1. Of what is allegory “but a translation”? (673)

2. What characterizes a symbol? (673)

3. How, in Appendix C, does Coleridge tie his conception of the symbol to Christian theology? (674)

from Biographia Literaria, Part 1, Chapter 1 (1817)

4. How does Coleridge compare the relative faults and merits of poets before his time and of his contemporaries? (675)

5. What does Coleridge write concerning any poem whose words can be rearranged? What is wrong with such a poem? What method of composition does his observation suggest? (675)

from Biographia Literaria, Part 1, Chapter 4

6. How does Coleridge distinguish "fancy" and "imagination" in this chapter? (675-76)

7. What is "the only way to imitate without loss of originality"? Why? Against what doctrine of imitation is Coleridge writing here? (676)

from Biographia Literaria, Part 1, Chapter 13

8. According to Coleridge, what is the "primary imagination"? What relationship does this term posit between the human and the divine? (676)

9. What Coleridge calls, in Chapter 13, the “secondary imagination” is the creative imagination of the artist. How does he describe the relationship of this power to the world of objects? What characterizes all objects as objects, and how does the secondary imagination differ? What does it do to the world of objects? (676-77)

from Biographia Literaria, Part 2, Chapter 14

10. What two sorts of poems does Coleridge say became the stuff of the Lyrical Ballads? What seems to be the respective purpose of the two sorts? (677)
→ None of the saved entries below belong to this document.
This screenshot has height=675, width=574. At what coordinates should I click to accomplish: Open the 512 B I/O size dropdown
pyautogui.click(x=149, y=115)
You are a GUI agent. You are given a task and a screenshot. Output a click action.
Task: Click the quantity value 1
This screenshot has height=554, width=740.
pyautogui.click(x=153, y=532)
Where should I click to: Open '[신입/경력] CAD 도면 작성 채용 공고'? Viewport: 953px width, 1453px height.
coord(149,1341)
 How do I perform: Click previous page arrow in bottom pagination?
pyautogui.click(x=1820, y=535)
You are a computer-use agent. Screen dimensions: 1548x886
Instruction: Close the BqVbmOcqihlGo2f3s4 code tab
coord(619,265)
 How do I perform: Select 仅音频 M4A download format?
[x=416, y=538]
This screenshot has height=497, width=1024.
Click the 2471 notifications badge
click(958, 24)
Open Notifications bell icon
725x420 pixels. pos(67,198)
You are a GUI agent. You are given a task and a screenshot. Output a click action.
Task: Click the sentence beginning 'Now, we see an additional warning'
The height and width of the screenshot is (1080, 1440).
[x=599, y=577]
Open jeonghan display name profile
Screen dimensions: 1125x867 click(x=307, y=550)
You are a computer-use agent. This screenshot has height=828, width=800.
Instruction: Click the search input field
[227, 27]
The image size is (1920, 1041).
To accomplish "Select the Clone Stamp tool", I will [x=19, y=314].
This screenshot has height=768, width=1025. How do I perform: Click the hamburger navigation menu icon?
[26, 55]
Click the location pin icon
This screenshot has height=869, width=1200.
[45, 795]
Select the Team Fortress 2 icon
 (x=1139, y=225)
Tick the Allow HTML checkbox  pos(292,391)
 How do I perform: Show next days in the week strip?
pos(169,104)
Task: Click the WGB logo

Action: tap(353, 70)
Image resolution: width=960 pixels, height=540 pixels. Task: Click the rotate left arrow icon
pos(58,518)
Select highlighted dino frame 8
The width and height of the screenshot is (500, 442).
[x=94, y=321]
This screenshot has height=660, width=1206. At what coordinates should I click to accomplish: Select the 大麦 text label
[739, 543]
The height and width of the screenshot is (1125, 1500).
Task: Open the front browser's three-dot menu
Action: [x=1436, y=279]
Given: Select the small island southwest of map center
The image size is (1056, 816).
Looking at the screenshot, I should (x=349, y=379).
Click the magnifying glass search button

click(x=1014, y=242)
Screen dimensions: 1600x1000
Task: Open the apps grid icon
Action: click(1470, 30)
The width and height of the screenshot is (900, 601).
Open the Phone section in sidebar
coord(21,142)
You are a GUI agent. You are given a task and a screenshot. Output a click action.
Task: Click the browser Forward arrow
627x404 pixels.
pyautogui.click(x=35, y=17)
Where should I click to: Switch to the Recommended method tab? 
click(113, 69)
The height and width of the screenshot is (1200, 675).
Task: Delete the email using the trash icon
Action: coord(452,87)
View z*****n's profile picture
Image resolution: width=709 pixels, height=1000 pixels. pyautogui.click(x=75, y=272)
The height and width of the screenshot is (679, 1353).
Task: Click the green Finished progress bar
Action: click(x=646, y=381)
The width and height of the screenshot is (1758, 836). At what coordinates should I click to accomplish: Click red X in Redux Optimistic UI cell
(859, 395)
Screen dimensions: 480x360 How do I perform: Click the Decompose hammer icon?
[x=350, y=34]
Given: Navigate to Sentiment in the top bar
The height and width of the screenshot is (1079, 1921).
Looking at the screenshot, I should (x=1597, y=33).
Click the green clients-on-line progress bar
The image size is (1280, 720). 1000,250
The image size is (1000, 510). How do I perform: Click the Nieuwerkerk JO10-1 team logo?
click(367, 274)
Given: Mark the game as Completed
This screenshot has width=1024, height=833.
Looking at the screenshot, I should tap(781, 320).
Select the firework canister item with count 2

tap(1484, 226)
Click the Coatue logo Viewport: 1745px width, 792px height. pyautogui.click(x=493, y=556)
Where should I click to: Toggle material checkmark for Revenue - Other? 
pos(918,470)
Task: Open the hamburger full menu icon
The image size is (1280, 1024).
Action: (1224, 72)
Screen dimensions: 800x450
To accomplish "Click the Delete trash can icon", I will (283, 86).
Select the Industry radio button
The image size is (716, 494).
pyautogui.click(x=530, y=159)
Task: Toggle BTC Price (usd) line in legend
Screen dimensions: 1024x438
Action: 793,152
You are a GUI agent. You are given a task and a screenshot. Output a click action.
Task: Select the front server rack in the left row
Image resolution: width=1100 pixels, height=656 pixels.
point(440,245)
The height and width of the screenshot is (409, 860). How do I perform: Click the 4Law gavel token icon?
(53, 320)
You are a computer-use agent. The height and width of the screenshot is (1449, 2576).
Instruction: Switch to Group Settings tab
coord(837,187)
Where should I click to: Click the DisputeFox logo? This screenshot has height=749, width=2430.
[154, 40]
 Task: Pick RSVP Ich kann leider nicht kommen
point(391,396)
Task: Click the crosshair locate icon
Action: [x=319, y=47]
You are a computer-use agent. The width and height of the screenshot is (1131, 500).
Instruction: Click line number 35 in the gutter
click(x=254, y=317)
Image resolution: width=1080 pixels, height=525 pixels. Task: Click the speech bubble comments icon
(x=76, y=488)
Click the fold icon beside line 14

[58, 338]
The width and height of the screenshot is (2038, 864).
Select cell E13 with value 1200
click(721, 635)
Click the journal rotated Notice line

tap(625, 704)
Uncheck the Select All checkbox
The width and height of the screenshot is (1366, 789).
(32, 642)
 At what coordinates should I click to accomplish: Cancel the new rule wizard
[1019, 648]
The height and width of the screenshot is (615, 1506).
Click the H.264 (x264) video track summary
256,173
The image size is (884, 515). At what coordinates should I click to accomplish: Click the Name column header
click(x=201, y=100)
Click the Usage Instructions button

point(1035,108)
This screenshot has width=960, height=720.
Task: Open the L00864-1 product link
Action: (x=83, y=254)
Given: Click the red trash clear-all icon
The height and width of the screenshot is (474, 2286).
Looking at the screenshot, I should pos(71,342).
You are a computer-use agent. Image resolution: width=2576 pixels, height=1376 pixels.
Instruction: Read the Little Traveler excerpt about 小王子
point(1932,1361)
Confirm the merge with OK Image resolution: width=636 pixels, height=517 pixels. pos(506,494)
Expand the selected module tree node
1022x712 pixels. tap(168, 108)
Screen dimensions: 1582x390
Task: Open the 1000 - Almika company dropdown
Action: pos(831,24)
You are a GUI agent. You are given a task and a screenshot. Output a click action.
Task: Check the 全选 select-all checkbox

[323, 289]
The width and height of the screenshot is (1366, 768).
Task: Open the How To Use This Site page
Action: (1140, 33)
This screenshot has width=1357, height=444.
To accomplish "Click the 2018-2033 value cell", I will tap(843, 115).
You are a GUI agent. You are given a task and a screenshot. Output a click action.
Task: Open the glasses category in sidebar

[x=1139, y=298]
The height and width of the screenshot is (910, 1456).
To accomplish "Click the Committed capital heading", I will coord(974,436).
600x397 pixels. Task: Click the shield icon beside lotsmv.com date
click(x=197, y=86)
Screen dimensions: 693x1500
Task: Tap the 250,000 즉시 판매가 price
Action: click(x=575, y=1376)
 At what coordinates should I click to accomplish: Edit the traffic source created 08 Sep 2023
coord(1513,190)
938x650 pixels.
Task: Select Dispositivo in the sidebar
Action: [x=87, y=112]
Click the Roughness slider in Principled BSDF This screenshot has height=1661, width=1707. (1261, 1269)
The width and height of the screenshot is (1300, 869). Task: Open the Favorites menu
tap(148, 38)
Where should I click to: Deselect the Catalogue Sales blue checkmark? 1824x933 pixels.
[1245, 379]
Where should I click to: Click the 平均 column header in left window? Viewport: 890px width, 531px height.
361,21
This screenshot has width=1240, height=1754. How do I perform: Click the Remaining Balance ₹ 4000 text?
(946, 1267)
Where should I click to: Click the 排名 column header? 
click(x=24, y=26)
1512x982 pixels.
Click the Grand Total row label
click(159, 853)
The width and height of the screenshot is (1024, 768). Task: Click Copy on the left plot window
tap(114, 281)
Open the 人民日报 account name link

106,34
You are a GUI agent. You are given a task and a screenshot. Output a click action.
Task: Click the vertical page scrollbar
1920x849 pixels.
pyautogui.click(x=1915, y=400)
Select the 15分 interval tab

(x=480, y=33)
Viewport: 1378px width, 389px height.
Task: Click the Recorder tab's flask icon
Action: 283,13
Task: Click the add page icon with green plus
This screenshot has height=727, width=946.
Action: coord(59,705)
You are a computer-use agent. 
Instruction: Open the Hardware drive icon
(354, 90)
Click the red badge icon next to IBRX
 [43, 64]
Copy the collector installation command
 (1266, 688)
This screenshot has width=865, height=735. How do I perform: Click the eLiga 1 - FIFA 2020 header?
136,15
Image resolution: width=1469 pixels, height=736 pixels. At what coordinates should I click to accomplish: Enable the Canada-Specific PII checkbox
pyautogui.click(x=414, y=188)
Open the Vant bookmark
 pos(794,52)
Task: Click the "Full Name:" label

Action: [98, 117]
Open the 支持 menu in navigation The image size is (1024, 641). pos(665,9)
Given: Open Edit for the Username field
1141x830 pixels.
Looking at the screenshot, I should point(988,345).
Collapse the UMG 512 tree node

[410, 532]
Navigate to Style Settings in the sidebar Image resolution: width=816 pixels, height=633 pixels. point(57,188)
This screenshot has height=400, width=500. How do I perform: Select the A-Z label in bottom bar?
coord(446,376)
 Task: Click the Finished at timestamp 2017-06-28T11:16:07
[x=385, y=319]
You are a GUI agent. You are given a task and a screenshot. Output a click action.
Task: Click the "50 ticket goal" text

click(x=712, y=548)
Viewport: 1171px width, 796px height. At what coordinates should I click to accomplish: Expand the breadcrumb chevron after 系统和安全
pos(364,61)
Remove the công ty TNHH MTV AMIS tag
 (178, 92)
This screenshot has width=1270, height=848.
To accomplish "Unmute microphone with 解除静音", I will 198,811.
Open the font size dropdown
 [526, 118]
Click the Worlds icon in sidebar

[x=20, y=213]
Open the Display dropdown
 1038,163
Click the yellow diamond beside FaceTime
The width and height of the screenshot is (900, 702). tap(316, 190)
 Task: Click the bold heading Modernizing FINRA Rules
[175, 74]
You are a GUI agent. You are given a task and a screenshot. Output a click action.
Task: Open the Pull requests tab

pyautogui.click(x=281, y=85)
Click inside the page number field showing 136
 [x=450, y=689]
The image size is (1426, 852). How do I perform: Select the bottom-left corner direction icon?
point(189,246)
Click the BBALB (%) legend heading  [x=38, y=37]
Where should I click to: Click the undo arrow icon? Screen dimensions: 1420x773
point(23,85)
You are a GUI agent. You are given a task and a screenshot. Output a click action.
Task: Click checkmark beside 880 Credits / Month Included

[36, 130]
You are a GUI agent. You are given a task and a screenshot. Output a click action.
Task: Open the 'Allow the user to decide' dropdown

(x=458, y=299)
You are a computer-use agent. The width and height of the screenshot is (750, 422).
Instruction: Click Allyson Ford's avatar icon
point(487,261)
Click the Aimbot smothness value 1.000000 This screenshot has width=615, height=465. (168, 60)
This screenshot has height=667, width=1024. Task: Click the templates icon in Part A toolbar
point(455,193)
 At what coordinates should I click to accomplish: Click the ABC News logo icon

11. Before moving to his points of agreement and disagreement with Wordsworth, Coleridge, on 679 top, says that he must give us his notions about poems and poetry. What, then, distinguishes a poem from a work of science or ordinary prose? How does Coleridge further define poetry? (679-80)

12. What is the relationship of parts to parts in a “legitimate poem”? How does a genuinely satisfactory poem engage the reader’s attention with respect to its parts? With respect to the whole? (680)

13. What does the poet do? What comment, in other words, does Coleridge offer about the value of poets to their fellow human beings? (681)

14. What is the “synthetic and magical power”? In what special activity does this power reveal itself? (681)

15. What are some of the “opposite or discordant qualities” balanced or reconciled by imagination? (681)

Extra -- not in our anthology (From Biographia Literaria, Chapter 17)

16. Coleridge has his disagreements with Wordsworth about poetic language. What reasons does he give for disagreeing, and what are his own views about the matter?

Edition: The Norton Anthology of Theory and Criticism. Ed. Vincent B. Leitch. New York: Norton, 2001. ISBN: 0393974294.